• Written request:
Convert the data into a Markdown table, starting at the line that contains "Task: Open the player volume control" and stopping after the line that contains "Action: point(1103,693)". Use an Index column for the row number and an Entry column for the line, skip blank lines, and omit the pictures.

• Task data:
■ ■ ■ ■ ■ ■ ■

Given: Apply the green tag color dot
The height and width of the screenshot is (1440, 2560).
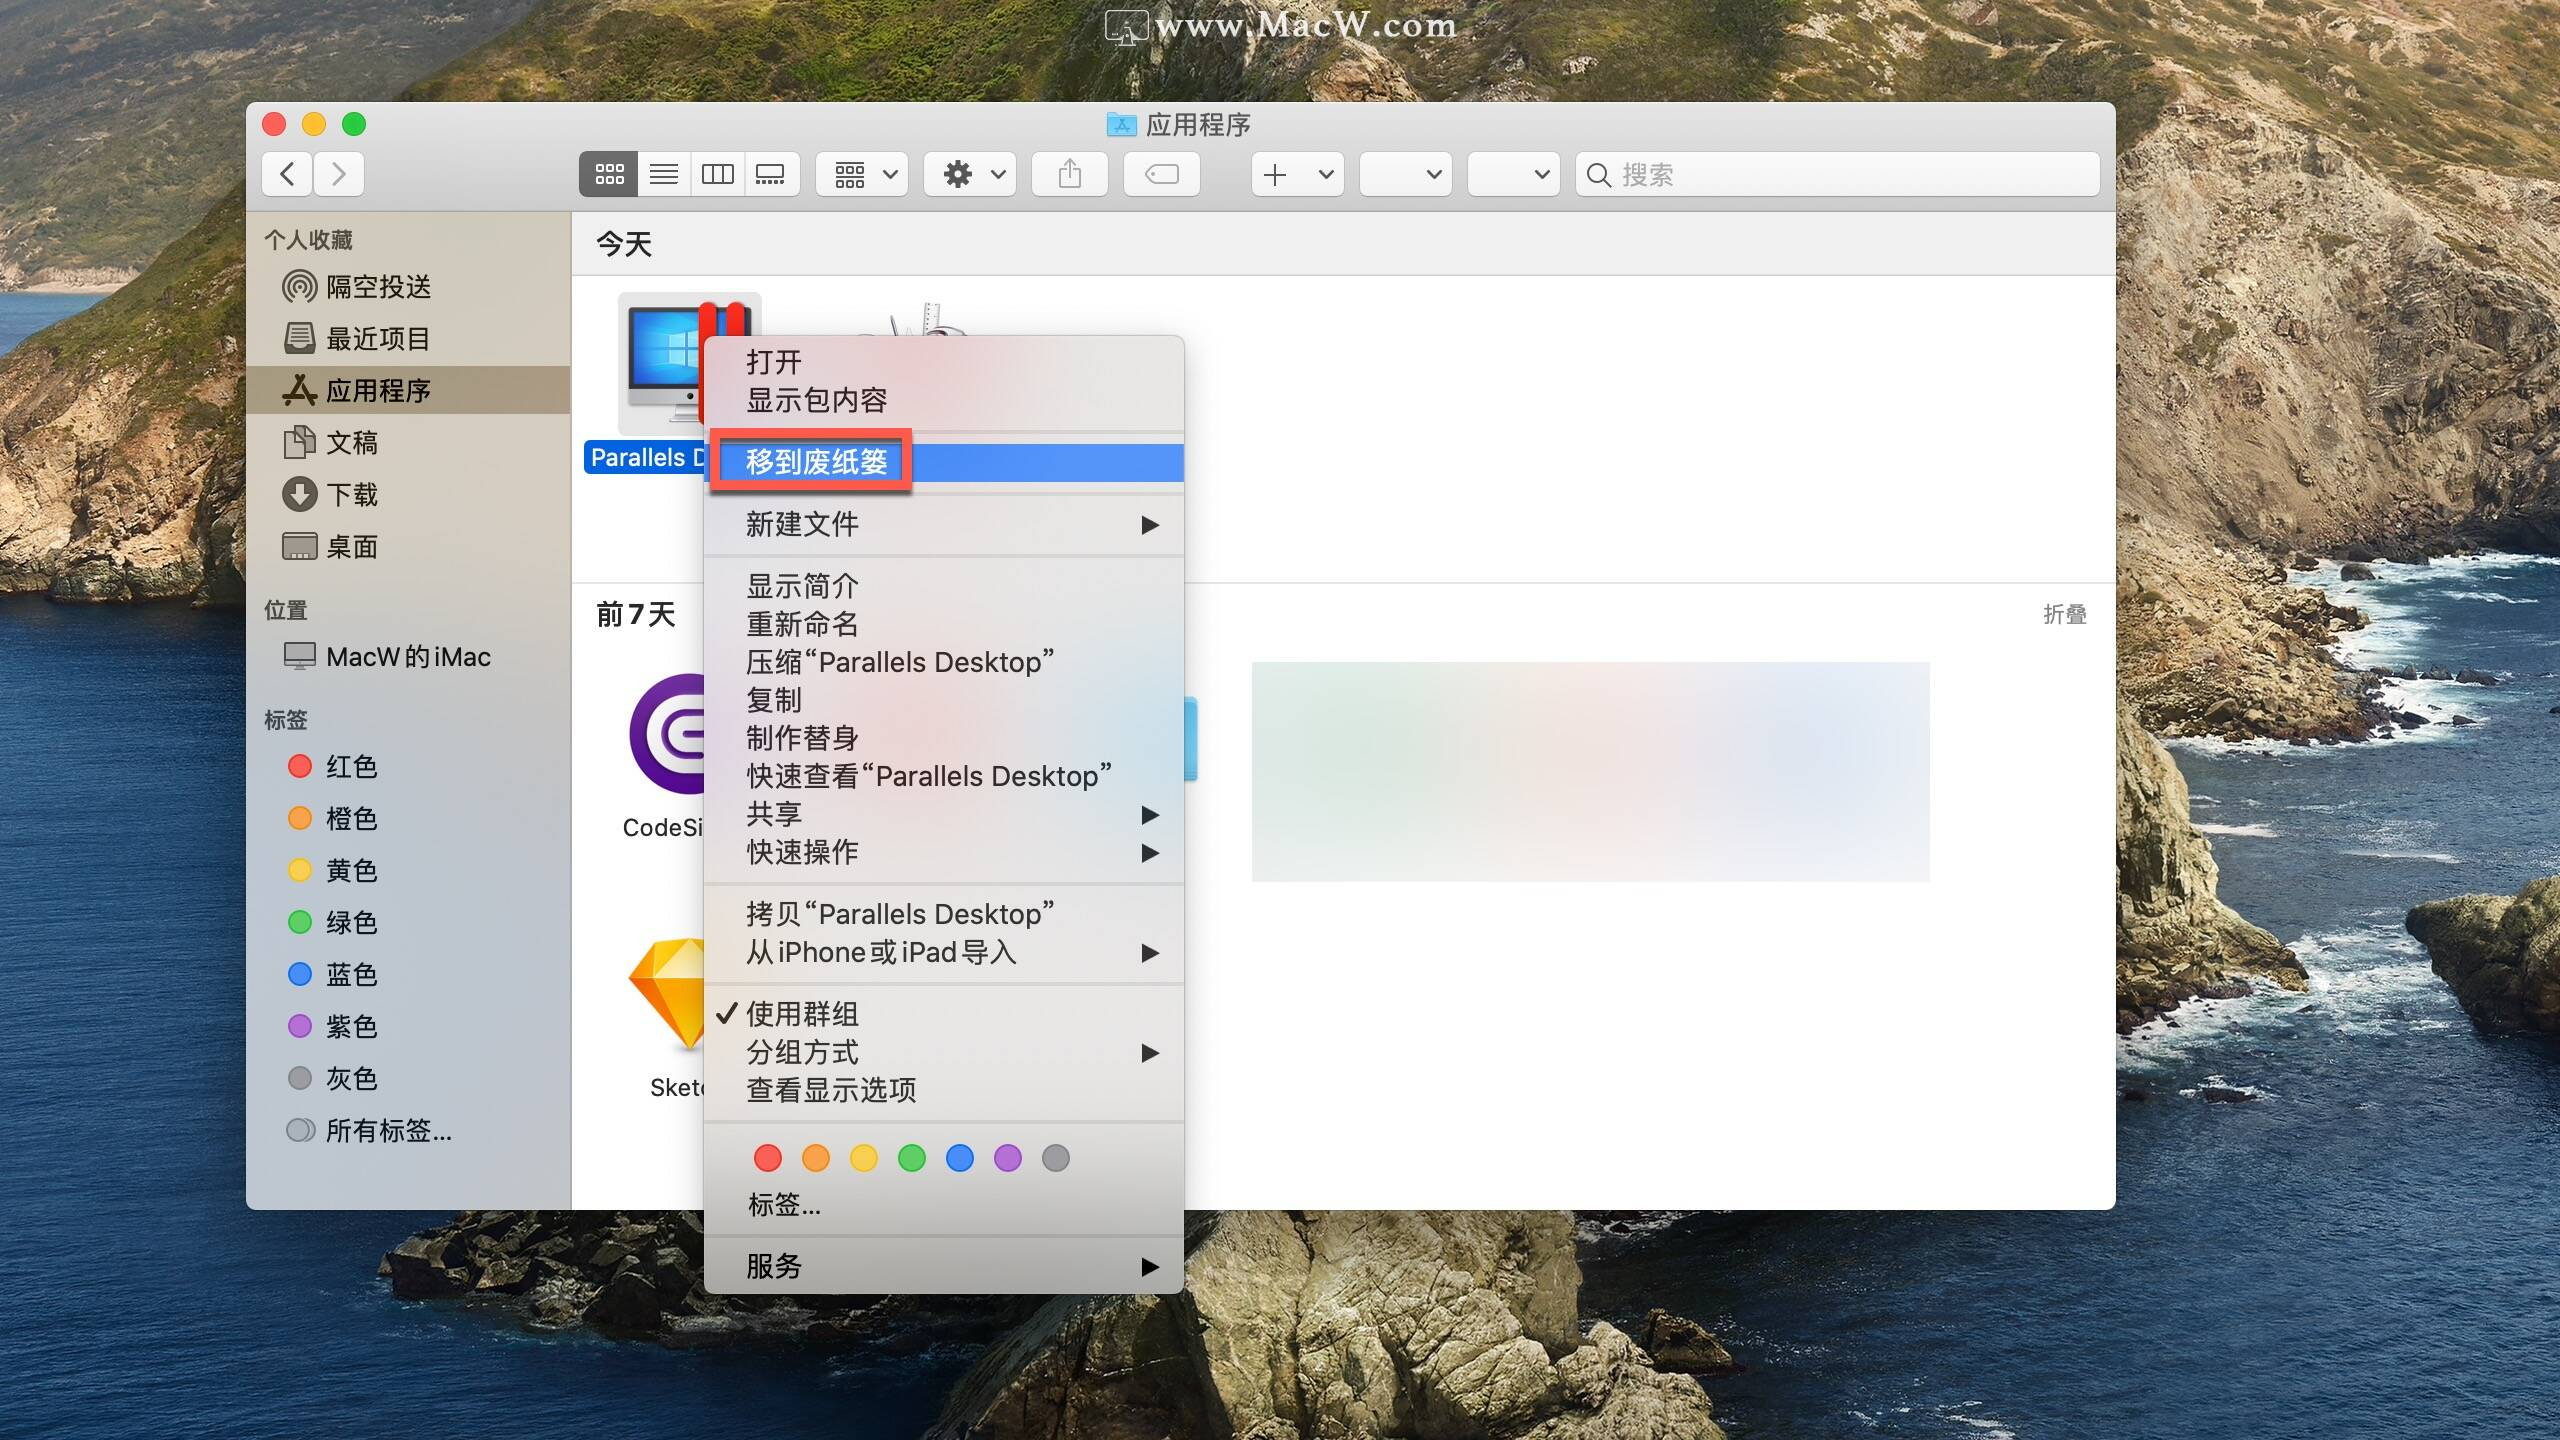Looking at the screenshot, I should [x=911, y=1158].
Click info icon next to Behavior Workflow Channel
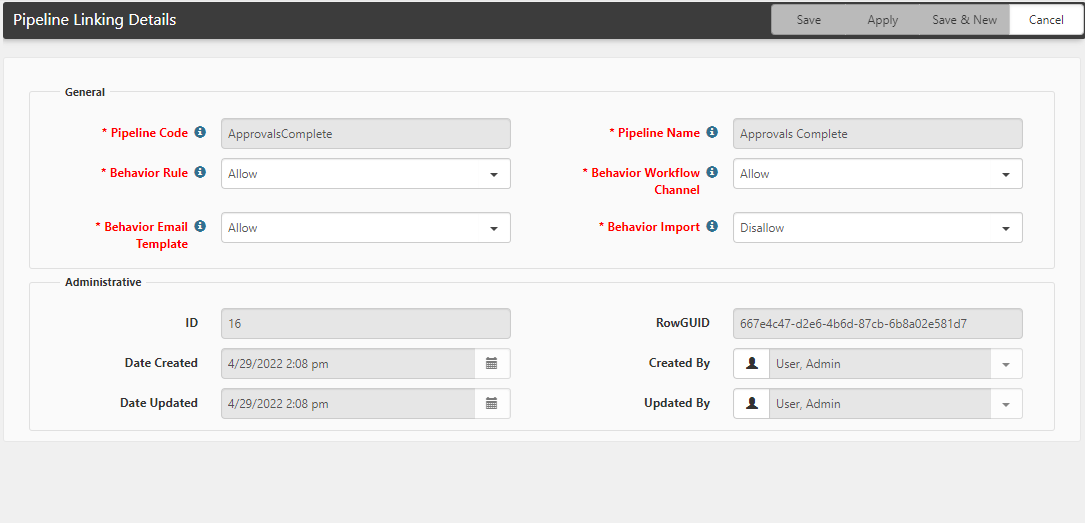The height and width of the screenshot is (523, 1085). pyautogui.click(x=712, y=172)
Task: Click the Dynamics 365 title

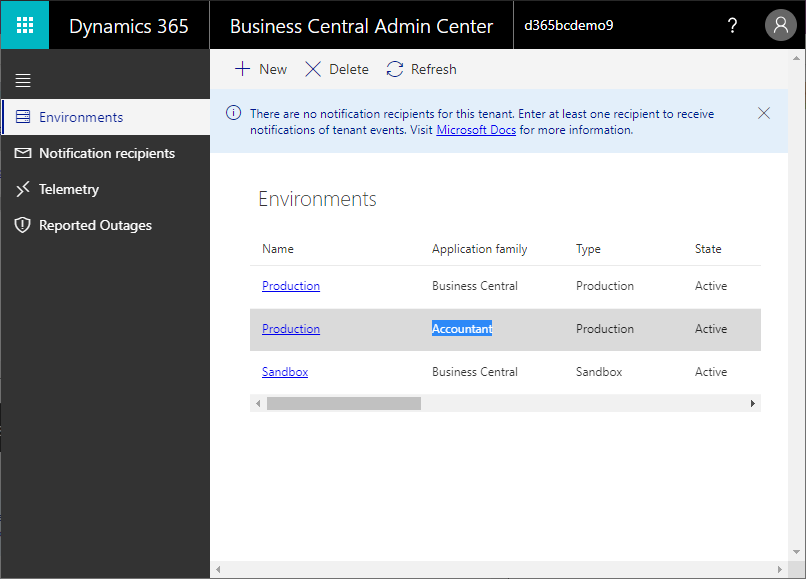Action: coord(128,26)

■ ■ ■ ■ ■ ■ ■

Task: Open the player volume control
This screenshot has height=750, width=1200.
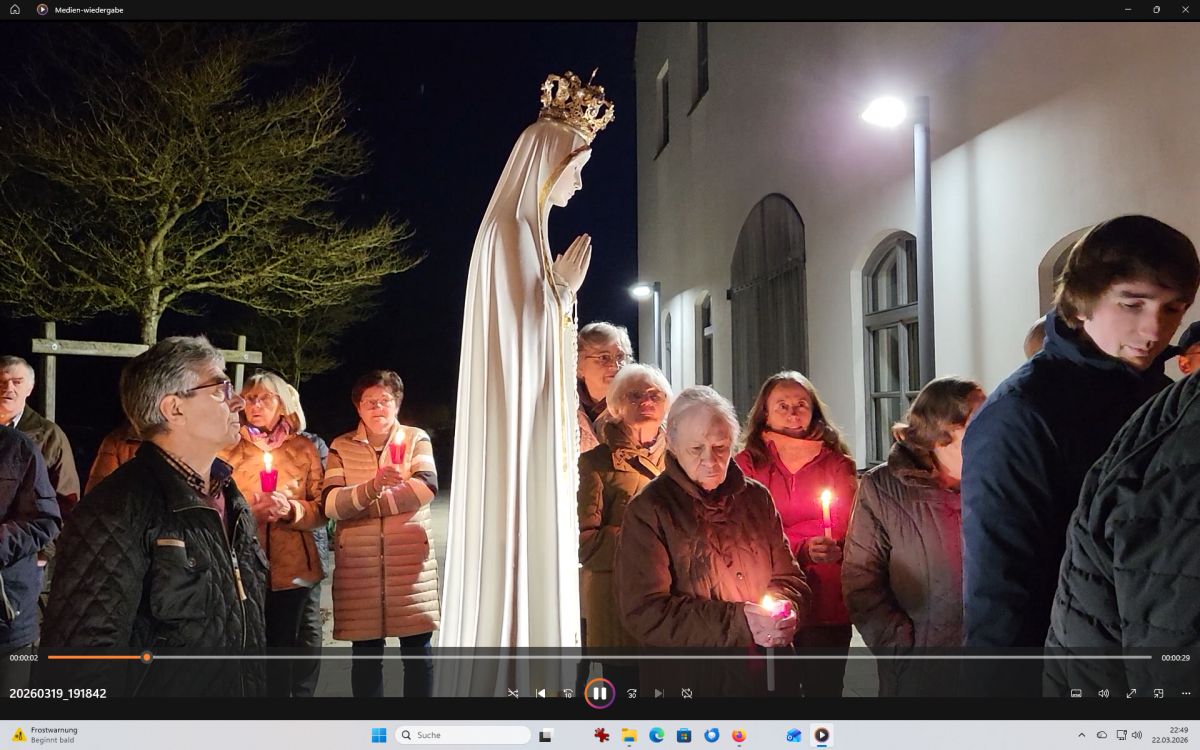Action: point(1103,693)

■ ■ ■ ■ ■ ■ ■

• Written reply:
| Index | Entry |
|---|---|
| 1 | Task: Open the player volume control |
| 2 | This screenshot has height=750, width=1200. |
| 3 | Action: point(1103,693) |